# [Selected extract]
▬▬▬▬▬▬
Landlords must ensure that the deposits of fixed term housing tenants whose tenancies 'rolled over' to become statutory periodic tenancies after the new deposit scheme requirements came into force are properly protected, an expert has said.

Allyson Colby of Pinsent Masons, the law firm behind Out-Law.com, was commenting as a Court of Appeal judge ruled that the deposit of a tenant in that position had to be protected under a statutory deposit scheme, even though that deposit was taken in relation to a pre-April 2007 assured shorthold tenancy.

Tenancy deposit schemes were introduced in April 2007, when the relevant provisions of the 2004 Housing Act came into force. Deposits paid by assured shorthold tenants now have to be lodged with an authorised statutory scheme within 30 days of receipt, while tenants must be provided with information as to how their deposits have been protected. Among the legal consequences for landlords that fail to hold a deposit in accordance with an authorised scheme is that a landlord may not issue a notice requiring possession in the absence of a statutory reason for doing so, simply because it wants to bring the tenancy to an end.

"The decision confirms the existence of a 'heffalump trap' for landlords," Colby said. "Many will have been caught unawares by the requirement to protect deposits taken before the legislative requirements came into force, if the landlord has then hung on to the deposit when the fixed term tenancy rolled over."

"The requirements do not stop there. The obligations imposed by the legislation are twofold, because tenants are also entitled to be told how their deposits have been protected. However, landlords and letting agents often fail to send the prescribed information to tenants, simply because they do not realise that the legislation requires them to do this," she said.

"Nonetheless, the Court of Appeal has decided that ignorance of the law is no excuse. Consequently, landlords would be well-advised to check whether deposits have been protected before issuing proceedings for possession against assured shorthold tenants - and should also beware of the financial penalties for non-compliance with the legislation," she said.

The tenant in this case, Mr Rodrigues, took out a 12-month assured shorthold tenancy with the landlord, Superstrike, in January 2007. At the time, a deposit equal to one month's rent was paid. The tenancy automatically became a statutory periodic tenancy, running from month to month, in January 2008.
▬▬▬▬▬▬
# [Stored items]
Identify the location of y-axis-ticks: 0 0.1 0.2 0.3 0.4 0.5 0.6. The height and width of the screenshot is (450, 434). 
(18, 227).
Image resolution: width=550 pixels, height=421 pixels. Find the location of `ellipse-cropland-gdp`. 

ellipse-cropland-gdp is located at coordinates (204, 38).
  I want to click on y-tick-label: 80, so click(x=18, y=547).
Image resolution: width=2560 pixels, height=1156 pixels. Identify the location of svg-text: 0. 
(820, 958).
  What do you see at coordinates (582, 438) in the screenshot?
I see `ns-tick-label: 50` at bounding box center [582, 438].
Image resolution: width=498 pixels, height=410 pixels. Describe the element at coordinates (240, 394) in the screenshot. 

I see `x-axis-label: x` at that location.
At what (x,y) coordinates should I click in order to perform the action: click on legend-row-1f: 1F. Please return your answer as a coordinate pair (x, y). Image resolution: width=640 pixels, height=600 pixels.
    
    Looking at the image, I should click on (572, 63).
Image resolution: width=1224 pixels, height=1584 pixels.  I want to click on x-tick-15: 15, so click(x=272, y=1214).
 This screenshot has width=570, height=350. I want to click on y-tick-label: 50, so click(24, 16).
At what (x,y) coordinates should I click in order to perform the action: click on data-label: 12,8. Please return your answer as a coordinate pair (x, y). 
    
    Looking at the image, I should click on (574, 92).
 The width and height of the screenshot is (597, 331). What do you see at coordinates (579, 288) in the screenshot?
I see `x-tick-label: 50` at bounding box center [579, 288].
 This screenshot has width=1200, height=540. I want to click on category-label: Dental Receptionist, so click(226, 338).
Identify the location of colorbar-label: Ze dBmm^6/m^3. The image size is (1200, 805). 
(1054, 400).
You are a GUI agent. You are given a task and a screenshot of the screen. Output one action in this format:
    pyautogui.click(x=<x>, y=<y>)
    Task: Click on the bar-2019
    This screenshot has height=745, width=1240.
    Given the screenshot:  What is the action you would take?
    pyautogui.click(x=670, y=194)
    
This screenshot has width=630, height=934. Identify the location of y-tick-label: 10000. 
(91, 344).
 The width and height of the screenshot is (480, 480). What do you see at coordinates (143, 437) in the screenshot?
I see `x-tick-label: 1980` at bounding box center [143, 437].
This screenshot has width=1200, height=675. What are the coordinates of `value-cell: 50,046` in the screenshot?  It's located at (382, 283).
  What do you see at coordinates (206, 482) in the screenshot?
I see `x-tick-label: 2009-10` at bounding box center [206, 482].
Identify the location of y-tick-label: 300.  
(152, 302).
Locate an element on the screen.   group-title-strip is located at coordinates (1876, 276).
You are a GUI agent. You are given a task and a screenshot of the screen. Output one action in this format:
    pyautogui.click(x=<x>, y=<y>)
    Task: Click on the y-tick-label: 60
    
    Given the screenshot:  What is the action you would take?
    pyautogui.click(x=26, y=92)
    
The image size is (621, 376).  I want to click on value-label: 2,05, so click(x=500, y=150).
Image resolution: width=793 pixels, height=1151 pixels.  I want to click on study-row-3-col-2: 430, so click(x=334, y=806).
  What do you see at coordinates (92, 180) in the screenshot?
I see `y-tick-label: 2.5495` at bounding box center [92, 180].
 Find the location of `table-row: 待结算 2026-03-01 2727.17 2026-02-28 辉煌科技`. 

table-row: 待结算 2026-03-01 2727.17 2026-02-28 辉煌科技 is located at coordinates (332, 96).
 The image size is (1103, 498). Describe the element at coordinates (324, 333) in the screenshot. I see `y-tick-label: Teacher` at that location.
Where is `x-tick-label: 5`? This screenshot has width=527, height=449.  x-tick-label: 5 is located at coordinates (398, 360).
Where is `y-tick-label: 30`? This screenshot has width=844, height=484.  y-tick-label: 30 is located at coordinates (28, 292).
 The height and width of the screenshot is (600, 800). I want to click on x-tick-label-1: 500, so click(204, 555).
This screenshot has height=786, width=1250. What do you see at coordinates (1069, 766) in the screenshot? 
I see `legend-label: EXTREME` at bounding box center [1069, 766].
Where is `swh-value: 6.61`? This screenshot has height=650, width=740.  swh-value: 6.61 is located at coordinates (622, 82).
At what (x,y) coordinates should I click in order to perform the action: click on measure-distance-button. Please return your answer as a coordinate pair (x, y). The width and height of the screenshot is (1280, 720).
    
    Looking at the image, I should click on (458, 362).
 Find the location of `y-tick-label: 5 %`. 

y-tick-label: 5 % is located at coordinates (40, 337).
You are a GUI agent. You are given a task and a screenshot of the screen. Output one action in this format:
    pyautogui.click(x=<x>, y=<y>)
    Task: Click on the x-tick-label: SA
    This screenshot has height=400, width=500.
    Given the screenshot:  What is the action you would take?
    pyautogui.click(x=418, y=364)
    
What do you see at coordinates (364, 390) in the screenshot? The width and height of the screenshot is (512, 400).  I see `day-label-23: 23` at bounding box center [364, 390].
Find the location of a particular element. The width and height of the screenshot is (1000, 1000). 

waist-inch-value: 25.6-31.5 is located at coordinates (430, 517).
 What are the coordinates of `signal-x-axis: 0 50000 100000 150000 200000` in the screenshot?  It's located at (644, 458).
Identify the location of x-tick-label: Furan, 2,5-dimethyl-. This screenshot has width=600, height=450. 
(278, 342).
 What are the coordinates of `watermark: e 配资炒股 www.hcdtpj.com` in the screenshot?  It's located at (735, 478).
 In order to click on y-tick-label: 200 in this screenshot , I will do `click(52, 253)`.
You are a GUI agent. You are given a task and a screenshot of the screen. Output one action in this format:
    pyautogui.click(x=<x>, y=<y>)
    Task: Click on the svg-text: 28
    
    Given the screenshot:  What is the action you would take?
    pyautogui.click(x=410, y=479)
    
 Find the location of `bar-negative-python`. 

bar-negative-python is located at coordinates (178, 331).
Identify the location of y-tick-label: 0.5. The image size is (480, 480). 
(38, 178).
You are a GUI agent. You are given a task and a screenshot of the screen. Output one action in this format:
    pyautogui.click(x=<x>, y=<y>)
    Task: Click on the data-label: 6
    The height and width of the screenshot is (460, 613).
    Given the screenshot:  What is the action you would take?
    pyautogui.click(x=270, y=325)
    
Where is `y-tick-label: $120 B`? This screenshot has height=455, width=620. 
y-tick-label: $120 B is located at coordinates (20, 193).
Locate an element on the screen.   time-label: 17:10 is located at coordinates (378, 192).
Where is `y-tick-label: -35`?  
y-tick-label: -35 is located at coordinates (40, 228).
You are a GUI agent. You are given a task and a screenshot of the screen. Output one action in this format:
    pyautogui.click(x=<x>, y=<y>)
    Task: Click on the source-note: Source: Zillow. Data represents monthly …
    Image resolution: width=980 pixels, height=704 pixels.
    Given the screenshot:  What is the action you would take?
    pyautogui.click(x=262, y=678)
▬▬▬▬▬▬
# [Work item A]
Answer these from the tenancy deposit article:
(i) In what month and year were tenancy deposit schemes introduced?
(ii) Within how many days of receipt must deposits paid by assured shorthold tenants be lodged with an authorized statutory scheme?
(iii) In what month and year did Mr Rodrigues's tenancy become a statutory periodic tenancy?
# [Work item B]
Render this sentence from the tenancy deposit article in Spanish: "At the time, a deposit equal to one month's rent was paid."
# [Work item C]
Extend the tenancy deposit article, picking up after its final sentence.

# [Written reply A]
(i) April 2007
(ii) 30 days
(iii) January 2008

# [Written reply B]
En aquel momento, se pagó un depósito equivalente a un mes de alquiler.

# [Written reply C]
In its judgement, the Court of Appeal said that the statutory periodic tenancy amounted to a new tenancy, and that the deposit protection requirements which came into force between the two tenancies applied. The landlord argued that the deposit had not been "received" under the legislation at the time that the new tenancy began as this had already been paid. However Lord Justice Lloyd said that "payment" should be construed more broadly. Of particular interest was the fact that the landlord had not returned the deposit or deducted anything from it at the end of the previous tenancy, he said.

"It is clear from [the 1988 Housing Act] that what happens at the end of the fixed period tenancy is the creation of a new and distinct statutory tenancy, rather than, for example, the continuation of the tenant's previous status. I do not see that there can be any doubt as to that," the judge said.

"The tenant should be treated as having paid the amount of the deposit to the landlord in respect of the new tenancy, by way of set-off against the landlord's obligation to account to the tenant for the deposit in respect of the previous tenancy, given that the landlord did not seek payment out of the prior deposit for the consequences of any prior breach of the tenancy agreement," he said.

As the statutory obligation to pay the deposit into an authorised deposit scheme had not taken place, the landlord was not entitled to possession of the property, he said.

"I am willing to accept that the need to comply may not have been foreseen," Lord Justice Lloyd said. "Unfortunately, several points under this legislation turned out not to be as may have been expected or intended. The imposition of this requirement in these circumstances does not seem to me in any way anomalous, futile or pointless. To the contrary, it is entirely consistent with the policy and aim of the relevant provisions."